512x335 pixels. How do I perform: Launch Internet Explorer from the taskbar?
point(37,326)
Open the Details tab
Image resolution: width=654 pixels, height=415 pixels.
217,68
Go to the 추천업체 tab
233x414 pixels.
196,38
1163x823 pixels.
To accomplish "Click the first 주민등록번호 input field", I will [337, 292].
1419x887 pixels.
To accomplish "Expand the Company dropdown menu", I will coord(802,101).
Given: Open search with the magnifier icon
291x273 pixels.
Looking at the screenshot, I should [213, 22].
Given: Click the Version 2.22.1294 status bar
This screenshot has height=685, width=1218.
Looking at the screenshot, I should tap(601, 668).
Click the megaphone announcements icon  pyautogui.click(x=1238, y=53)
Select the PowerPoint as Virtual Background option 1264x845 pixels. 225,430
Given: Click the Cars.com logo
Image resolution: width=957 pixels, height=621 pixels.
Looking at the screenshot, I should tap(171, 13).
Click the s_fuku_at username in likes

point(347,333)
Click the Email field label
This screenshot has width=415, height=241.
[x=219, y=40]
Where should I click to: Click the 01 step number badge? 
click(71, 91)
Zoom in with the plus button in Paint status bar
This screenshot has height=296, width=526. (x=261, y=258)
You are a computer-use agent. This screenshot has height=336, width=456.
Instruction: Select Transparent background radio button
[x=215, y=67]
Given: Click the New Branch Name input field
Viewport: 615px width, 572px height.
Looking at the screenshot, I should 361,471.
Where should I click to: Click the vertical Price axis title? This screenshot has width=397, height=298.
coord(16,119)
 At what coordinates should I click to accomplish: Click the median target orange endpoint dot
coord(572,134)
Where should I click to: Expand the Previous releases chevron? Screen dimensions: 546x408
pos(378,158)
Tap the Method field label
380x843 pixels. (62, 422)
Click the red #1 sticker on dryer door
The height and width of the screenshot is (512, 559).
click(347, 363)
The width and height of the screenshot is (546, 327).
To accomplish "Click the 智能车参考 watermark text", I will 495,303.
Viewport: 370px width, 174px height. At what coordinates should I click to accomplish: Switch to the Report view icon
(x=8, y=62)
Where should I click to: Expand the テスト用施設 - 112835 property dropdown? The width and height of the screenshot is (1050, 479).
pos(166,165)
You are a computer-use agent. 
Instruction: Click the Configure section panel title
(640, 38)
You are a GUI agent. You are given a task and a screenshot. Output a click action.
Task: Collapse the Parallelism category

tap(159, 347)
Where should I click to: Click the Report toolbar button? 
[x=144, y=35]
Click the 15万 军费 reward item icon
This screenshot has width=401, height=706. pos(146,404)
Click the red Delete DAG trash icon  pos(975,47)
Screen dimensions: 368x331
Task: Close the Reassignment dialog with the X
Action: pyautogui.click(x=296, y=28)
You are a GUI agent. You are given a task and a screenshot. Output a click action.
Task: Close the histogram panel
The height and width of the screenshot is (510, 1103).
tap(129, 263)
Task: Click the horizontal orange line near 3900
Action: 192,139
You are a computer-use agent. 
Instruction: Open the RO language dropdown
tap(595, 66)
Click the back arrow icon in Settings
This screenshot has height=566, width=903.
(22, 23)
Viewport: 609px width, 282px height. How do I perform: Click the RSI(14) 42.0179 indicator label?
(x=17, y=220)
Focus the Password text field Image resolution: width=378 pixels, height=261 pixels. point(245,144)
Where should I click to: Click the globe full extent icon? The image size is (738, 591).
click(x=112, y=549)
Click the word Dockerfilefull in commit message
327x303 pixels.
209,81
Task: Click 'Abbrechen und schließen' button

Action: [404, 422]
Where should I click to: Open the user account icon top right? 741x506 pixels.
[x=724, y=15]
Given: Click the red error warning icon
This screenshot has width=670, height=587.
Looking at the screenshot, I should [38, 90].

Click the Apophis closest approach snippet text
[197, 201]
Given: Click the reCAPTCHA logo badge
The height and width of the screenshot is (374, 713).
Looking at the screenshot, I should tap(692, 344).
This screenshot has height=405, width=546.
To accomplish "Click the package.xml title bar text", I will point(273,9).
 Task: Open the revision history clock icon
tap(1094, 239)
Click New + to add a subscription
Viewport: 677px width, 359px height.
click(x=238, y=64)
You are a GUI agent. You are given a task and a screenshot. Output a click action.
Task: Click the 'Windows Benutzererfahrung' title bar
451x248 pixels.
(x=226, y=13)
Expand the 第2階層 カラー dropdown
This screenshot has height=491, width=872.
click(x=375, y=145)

Problem: The records above, in their entirety, need to be set down again exactly.

Reply:
512x335 pixels. How do I perform: Launch Internet Explorer from the taskbar?
point(37,326)
Open the Details tab
Image resolution: width=654 pixels, height=415 pixels.
217,68
Go to the 추천업체 tab
233x414 pixels.
196,38
1163x823 pixels.
To accomplish "Click the first 주민등록번호 input field", I will [337, 292].
1419x887 pixels.
To accomplish "Expand the Company dropdown menu", I will coord(802,101).
Given: Open search with the magnifier icon
291x273 pixels.
Looking at the screenshot, I should [213, 22].
Given: Click the Version 2.22.1294 status bar
This screenshot has height=685, width=1218.
Looking at the screenshot, I should tap(601, 668).
Click the megaphone announcements icon  pyautogui.click(x=1238, y=53)
Select the PowerPoint as Virtual Background option 1264x845 pixels. 225,430
Given: Click the Cars.com logo
Image resolution: width=957 pixels, height=621 pixels.
Looking at the screenshot, I should tap(171, 13).
Click the s_fuku_at username in likes

point(347,333)
Click the Email field label
This screenshot has width=415, height=241.
[x=219, y=40]
Where should I click to: Click the 01 step number badge? 
click(71, 91)
Zoom in with the plus button in Paint status bar
This screenshot has height=296, width=526. (x=261, y=258)
You are a computer-use agent. This screenshot has height=336, width=456.
Instruction: Select Transparent background radio button
[x=215, y=67]
Given: Click the New Branch Name input field
Viewport: 615px width, 572px height.
Looking at the screenshot, I should 361,471.
Where should I click to: Click the vertical Price axis title? This screenshot has width=397, height=298.
coord(16,119)
 At what coordinates should I click to accomplish: Click the median target orange endpoint dot
coord(572,134)
Where should I click to: Expand the Previous releases chevron? Screen dimensions: 546x408
pos(378,158)
Tap the Method field label
380x843 pixels. (62, 422)
Click the red #1 sticker on dryer door
The height and width of the screenshot is (512, 559).
click(347, 363)
The width and height of the screenshot is (546, 327).
To accomplish "Click the 智能车参考 watermark text", I will 495,303.
Viewport: 370px width, 174px height. At what coordinates should I click to accomplish: Switch to the Report view icon
(x=8, y=62)
Where should I click to: Expand the テスト用施設 - 112835 property dropdown? The width and height of the screenshot is (1050, 479).
pos(166,165)
You are a computer-use agent. 
Instruction: Click the Configure section panel title
(640, 38)
You are a GUI agent. You are given a task and a screenshot. Output a click action.
Task: Collapse the Parallelism category

tap(159, 347)
Where should I click to: Click the Report toolbar button? 
[x=144, y=35]
Click the 15万 军费 reward item icon
This screenshot has width=401, height=706. pos(146,404)
Click the red Delete DAG trash icon  pos(975,47)
Screen dimensions: 368x331
Task: Close the Reassignment dialog with the X
Action: pyautogui.click(x=296, y=28)
You are a GUI agent. You are given a task and a screenshot. Output a click action.
Task: Close the histogram panel
The height and width of the screenshot is (510, 1103).
tap(129, 263)
Task: Click the horizontal orange line near 3900
Action: 192,139
You are a computer-use agent. 
Instruction: Open the RO language dropdown
tap(595, 66)
Click the back arrow icon in Settings
This screenshot has height=566, width=903.
(22, 23)
Viewport: 609px width, 282px height. How do I perform: Click the RSI(14) 42.0179 indicator label?
(x=17, y=220)
Focus the Password text field Image resolution: width=378 pixels, height=261 pixels. point(245,144)
Where should I click to: Click the globe full extent icon? The image size is (738, 591).
click(x=112, y=549)
Click the word Dockerfilefull in commit message
327x303 pixels.
209,81
Task: Click 'Abbrechen und schließen' button

Action: [404, 422]
Where should I click to: Open the user account icon top right? 741x506 pixels.
[x=724, y=15]
Given: Click the red error warning icon
This screenshot has width=670, height=587.
Looking at the screenshot, I should [38, 90].

Click the Apophis closest approach snippet text
[197, 201]
Given: Click the reCAPTCHA logo badge
The height and width of the screenshot is (374, 713).
Looking at the screenshot, I should tap(692, 344).
This screenshot has height=405, width=546.
To accomplish "Click the package.xml title bar text", I will point(273,9).
 Task: Open the revision history clock icon
tap(1094, 239)
Click New + to add a subscription
Viewport: 677px width, 359px height.
click(x=238, y=64)
You are a GUI agent. You are given a task and a screenshot. Output a click action.
Task: Click the 'Windows Benutzererfahrung' title bar
451x248 pixels.
(x=226, y=13)
Expand the 第2階層 カラー dropdown
This screenshot has height=491, width=872.
click(x=375, y=145)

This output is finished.